#### TASK OBJECTIVE
Count the lines in the data below that contain the string "Identify", with case counting, and give only that number.

+++

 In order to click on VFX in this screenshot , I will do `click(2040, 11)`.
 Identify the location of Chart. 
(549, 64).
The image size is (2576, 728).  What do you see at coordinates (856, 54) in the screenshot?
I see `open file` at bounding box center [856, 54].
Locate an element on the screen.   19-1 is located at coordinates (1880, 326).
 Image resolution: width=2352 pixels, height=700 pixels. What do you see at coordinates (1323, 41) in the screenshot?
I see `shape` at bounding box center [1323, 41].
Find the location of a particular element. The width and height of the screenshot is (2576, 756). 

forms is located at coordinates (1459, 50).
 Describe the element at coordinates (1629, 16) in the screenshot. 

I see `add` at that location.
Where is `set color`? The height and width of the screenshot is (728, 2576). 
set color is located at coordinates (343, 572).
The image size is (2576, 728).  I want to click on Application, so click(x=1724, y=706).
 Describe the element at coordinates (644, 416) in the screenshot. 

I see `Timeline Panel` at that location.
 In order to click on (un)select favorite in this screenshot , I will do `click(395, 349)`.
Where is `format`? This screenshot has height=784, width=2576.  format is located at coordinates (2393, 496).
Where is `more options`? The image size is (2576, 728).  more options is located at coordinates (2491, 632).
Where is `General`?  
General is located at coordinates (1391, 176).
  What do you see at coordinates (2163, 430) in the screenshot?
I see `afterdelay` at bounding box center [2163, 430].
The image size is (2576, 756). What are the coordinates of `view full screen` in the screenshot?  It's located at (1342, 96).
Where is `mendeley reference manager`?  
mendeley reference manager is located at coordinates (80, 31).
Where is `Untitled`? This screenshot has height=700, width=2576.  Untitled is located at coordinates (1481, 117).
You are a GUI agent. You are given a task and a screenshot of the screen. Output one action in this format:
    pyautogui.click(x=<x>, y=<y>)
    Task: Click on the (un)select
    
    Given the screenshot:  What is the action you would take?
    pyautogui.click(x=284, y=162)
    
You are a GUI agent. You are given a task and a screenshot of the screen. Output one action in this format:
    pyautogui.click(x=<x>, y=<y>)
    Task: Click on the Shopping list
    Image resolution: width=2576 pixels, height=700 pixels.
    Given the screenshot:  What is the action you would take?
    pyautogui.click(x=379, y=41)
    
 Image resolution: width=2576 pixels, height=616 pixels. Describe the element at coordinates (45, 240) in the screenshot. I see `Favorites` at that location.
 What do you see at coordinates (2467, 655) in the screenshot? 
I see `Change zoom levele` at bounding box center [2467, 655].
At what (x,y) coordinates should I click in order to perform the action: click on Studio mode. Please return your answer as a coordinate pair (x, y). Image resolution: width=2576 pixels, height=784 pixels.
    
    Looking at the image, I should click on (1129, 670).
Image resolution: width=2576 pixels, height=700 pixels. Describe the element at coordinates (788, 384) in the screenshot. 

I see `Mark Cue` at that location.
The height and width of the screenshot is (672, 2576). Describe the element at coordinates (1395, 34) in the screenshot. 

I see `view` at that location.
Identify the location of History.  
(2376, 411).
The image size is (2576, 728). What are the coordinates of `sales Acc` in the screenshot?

+++

#### SOLUTION TO THIS EXERCISE
2